From the first page, the world building, visualisation, and descriptions are immersive and evidently well written. It transports the reader straight into a mental state where they’re able to imagine the place where the situation is taking place and they’re able to envision how the situation would be if they were experiencing it themselves. Due to the fact that the scene and the environment is written in such a specific and detailed style – noting little elements within the larger picture – it makes the book immerse and interesting for the reader from the start. As the reader is able to follow what’s going on and they’re able to build up a certain image in their own mind, not only does it flow very easily and remains easy to follow, but the book ensures that it draws attention to the aspects that it would like to focus on.

The book is good in creating a distinctive tone and style which allows the audience to get a better idea of who the main character is. This is then heightened by the fact that the reader is able to get a good feel for the characterisation early on – her life, history, and thoughts are written in an exposed way which makes the audience feel more involved directly. This also helps her to feel more three dimensional and if she has a lot more depth, so I found this to be intriguing and prompted me to explore the protagonist and her situation more. The tone is well conveyed which allows the audience to experience the emotions as the character does – the scenes within the plot create certain environments and directly transport the readers there as it’s constructed in that kind of exposed way. You feel what Mae is feeling, and, in turn, this makes her feel a lot more developed.

One of the biggest things that I liked about the book is the fact that the premise has been constructed in a way that makes the audience think. The information is complex and riveting which makes the reader ask questions, but the book remains easy to follow and got lost into. Personally, due to the book making me question what I thought and what I knew, it unnerved me (and that’s definitely the intention of book and the plot). As the audience follows the storyline, you see how controlling the company is becoming and the effect that it has on the main character.
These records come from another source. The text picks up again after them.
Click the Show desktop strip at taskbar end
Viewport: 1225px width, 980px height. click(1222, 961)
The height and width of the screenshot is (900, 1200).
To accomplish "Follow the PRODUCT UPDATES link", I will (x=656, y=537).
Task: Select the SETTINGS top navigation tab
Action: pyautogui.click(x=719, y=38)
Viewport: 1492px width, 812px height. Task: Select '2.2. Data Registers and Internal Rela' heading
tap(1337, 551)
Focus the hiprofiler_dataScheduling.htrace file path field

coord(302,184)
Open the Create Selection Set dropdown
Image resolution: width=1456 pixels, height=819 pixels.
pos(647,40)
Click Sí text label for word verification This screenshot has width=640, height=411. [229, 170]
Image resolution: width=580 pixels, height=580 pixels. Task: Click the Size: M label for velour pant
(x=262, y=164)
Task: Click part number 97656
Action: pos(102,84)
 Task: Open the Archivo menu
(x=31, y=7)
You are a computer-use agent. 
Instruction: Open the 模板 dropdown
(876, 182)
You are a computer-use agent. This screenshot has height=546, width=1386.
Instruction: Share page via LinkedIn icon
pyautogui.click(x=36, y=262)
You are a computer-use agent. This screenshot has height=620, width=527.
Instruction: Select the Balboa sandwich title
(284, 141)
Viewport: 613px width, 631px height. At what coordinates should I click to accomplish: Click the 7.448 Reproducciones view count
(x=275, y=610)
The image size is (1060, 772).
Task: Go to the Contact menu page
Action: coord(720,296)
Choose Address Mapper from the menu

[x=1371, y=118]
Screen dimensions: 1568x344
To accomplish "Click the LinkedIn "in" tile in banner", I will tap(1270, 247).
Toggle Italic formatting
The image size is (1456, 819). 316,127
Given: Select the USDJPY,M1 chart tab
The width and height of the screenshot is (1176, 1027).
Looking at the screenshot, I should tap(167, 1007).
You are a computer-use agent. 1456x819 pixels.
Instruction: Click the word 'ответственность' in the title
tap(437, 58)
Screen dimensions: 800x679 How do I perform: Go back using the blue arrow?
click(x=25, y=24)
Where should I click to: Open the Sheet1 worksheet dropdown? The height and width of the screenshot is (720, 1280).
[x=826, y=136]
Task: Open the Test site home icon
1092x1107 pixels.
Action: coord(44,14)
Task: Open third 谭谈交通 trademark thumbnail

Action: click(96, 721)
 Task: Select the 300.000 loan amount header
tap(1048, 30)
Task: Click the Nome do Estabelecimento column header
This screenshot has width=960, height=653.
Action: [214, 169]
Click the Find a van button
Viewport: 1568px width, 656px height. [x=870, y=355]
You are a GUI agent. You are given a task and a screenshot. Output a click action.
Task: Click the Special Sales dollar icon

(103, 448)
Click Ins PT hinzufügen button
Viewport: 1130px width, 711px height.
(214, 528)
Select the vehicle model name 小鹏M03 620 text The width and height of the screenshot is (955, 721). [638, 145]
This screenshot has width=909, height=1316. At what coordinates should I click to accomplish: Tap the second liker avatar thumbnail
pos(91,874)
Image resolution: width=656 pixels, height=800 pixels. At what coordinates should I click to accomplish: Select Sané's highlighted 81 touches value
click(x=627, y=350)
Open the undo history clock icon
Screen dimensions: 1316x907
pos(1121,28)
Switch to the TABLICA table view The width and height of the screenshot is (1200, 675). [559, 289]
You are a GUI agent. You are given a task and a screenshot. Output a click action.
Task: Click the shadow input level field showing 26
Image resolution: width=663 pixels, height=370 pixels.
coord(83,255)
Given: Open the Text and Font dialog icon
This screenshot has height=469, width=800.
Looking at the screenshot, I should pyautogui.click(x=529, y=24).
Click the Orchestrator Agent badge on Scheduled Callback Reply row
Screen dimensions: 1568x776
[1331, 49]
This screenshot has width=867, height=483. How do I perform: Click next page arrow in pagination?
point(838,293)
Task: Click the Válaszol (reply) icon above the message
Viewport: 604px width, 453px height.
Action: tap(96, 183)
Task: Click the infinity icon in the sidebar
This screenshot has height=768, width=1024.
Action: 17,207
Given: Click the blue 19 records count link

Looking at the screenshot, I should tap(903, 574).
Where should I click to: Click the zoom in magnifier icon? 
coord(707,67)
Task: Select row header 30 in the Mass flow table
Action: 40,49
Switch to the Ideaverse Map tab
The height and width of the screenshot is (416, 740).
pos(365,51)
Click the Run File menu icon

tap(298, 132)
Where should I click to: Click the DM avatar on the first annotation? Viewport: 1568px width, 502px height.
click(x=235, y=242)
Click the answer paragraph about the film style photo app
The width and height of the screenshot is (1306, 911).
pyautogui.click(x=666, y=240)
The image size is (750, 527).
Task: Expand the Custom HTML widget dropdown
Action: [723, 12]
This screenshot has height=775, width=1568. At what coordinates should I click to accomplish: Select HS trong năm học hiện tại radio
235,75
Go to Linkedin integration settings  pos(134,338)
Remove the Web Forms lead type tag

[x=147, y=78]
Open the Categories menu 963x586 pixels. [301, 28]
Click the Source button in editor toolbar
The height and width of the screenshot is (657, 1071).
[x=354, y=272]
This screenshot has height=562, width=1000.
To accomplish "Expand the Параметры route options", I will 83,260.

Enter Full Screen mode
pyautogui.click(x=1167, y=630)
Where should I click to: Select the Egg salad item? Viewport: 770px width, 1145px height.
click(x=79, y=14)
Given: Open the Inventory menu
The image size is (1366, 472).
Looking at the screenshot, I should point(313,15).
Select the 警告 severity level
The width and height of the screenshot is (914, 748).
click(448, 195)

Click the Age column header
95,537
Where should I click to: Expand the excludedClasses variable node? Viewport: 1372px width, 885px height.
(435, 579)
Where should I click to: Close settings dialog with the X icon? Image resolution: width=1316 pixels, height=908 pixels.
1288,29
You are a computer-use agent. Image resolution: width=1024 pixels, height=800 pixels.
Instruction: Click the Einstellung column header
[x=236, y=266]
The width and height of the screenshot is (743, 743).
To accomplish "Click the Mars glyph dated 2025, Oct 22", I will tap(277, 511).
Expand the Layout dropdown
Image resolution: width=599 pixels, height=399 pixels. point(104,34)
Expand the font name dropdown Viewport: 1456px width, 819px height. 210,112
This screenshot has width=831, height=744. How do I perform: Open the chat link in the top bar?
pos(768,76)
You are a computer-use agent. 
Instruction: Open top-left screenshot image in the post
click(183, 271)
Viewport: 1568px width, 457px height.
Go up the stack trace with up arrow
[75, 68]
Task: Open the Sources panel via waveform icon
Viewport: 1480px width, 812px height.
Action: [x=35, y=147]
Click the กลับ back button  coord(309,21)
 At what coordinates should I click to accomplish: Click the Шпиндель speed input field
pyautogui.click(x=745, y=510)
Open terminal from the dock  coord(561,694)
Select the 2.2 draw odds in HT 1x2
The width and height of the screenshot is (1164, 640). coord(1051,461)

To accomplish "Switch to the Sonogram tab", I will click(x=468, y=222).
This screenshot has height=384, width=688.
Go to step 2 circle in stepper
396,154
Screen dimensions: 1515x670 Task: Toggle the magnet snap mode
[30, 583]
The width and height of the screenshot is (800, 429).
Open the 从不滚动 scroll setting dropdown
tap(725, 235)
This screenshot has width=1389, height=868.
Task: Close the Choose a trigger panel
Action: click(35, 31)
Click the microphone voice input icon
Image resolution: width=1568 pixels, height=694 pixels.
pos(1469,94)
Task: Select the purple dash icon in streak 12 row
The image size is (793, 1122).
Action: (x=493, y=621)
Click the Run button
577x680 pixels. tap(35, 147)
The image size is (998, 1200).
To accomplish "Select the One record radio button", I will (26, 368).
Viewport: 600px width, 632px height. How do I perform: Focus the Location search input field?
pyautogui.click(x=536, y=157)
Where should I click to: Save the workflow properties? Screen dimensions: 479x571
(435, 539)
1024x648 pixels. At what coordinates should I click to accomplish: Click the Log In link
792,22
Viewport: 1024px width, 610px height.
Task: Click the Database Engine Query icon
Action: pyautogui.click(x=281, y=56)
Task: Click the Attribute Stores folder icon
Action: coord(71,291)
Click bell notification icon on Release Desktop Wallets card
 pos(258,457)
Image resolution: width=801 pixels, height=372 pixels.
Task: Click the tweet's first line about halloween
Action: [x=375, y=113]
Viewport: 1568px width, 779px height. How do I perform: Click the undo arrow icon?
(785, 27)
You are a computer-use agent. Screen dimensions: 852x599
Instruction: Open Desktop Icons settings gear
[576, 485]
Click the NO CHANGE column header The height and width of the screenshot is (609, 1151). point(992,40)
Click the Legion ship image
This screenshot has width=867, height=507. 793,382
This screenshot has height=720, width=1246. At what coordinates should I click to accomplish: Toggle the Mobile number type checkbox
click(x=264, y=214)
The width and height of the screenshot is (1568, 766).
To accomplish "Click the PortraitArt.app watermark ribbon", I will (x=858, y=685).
It’s written in such a way that involves the audience to an extent where they feel uncomfortable themselves because it makes you compare the situation to reality and possibilities of what the future could hold. I thought of this concept becoming a reality in so much depth that it really did make me reconsider the current state of the world and where technology is going. I even wrote and published an opinion piece on it on the same day I finished reading it.

Though, when it came to the conclusion of the novel, the end didn’t really surprise me. I knew that she was going to follow through with it because that was the tone and the general idea that the book had built up – at least for myself personally. Along with this, the concept and the premise of the book has been introduced before. It’s not completely original – it’s a debated subject and has been done before. But that being said, I still think ‘The Circle’ was constructed very well.

To put it simply; I was expecting good things from this book, but I wasn’t quite expecting the near-breakdown I had. The writing is riveting, descriptive, and increasingly immerse and the character is so well-developed and conveyed that you’re able to experience the tone of the situations and the feelings she goes through. The concept is unnerving and scary and the book does an excellent job of getting that across to the audience.  It’s not perfect – the premise is not a new one – and the ending didn’t feel like it was supposed to take me off guard like it was meant to, but I still enjoyed it immensely.
Thanks for reading this short review and if you’re interested in the result of my overthinking due to this book, check out this post (it’s intense)!
I’ll write you later.

If you’re a fan of technology, the power that it has over people, and like to consider what the future might hold for the advancement of science and society, then pick up a copy of this book.

If you find yourself marathoning series of Black Mirror and then raving about the concepts and ideas involved because they’re closer to reality than you first realised, I definitely recommend that you read this book. I’m warning you in advance, though.